Cliff's frantic drum solo was dubbed by former Harry James and His Orchestra drummer Dave Coleman.

==Critical response==
Critic Bosley Crowther was not impressed with the atmospherics of the film and panned the film for its screenplay, writing: "We wish we could recommend it as a perfect combination of the styles of the eminent Mr. Hitchcock and the old German psychological films, for that is plainly and precisely what it tries very hard to be. It is full of the play of light and shadow, of macabre atmosphere, of sharply realistic faces and dramatic injections of sound. People sit around in gloomy places looking blankly and silently into space, music blares forth from empty darkness, and odd characters turn up and disappear. It is all very studiously constructed for weird and disturbing effects. But, unfortunately, Miss Harrison and Mr. Siodmak forgot one basic thing—they forgot to provide their picture with a plausible, realistic plot." In The Nation in 1944, critic James Agee stated, "Miss Harrison is doing nothing that Hitchcock has not done a great deal better ... She is simply an intelligent, entertaining worker in an idiom which badly needs not only restoring but developing ... There is plenty in Phantom Lady to enjoy, and to be glad of." Pauline Kael wrote: "The mood and pacing lift this low-budget thriller out of its class, but the ideas, the dialogue, and the ending that the studio insisted on prevent it from being a first-rate B-picture." Leslie Halliwell gave it two of four stars: "Odd little thriller which doesn't really hold together but is made for the most part with great style." Leonard Maltin was enthusiastic: "First-rate suspense yarn ... Sexual innuendo in drumming scene with Cook is simply astonishing ... " Eddie Muller called it a "breakout film" for Harrison and Siodmak: "They sacrificed some of the screw-tightening suspense in favor of a waltz into Woolrich's particular strain of darkness. In addition to the inky menace brushed over desolate locations, they amplified sounds of urban dread: the screeching of elevated trains, footsteps echoing on wet pavement, and, most famously, the scary abandon of an after-hours jazz club."

> Activities:
1. In the passage on critics' responses to Phantom Lady, how many stars did Leslie Halliwell give the film?
2. Carry on writing the passage on critics' responses to Phantom Lady, picking up after its final sentence.

> Given information:

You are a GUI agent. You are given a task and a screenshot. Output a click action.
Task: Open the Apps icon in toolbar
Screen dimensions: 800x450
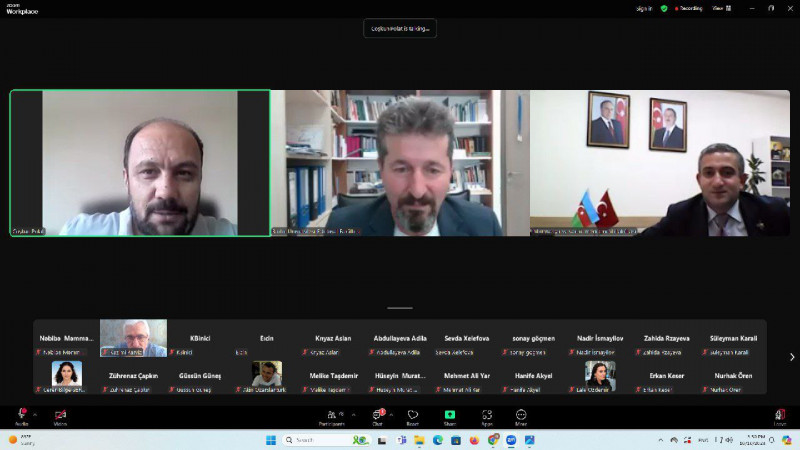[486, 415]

> Your responses:
1. Two of four stars.

2.
==Home media==
Universal Pictures Home Entertainment released a made-on-demand DVD-R of the film through Turner Classic Movies.

Arrow Films released a region A Blu-ray edition of the film under their Arrow Academy label on March 5, 2019.

==Radio adaptation==
The Phantom Lady was presented on Lux Radio Theater, March 27, 1944.

The Phantom Lady was presented on Lady Esther Screen Guild Theatre September 11, 1944. The 30-minute adaptation starred Ralph Bellamy, Louise Allbritton, David Bruce and Walter Abel.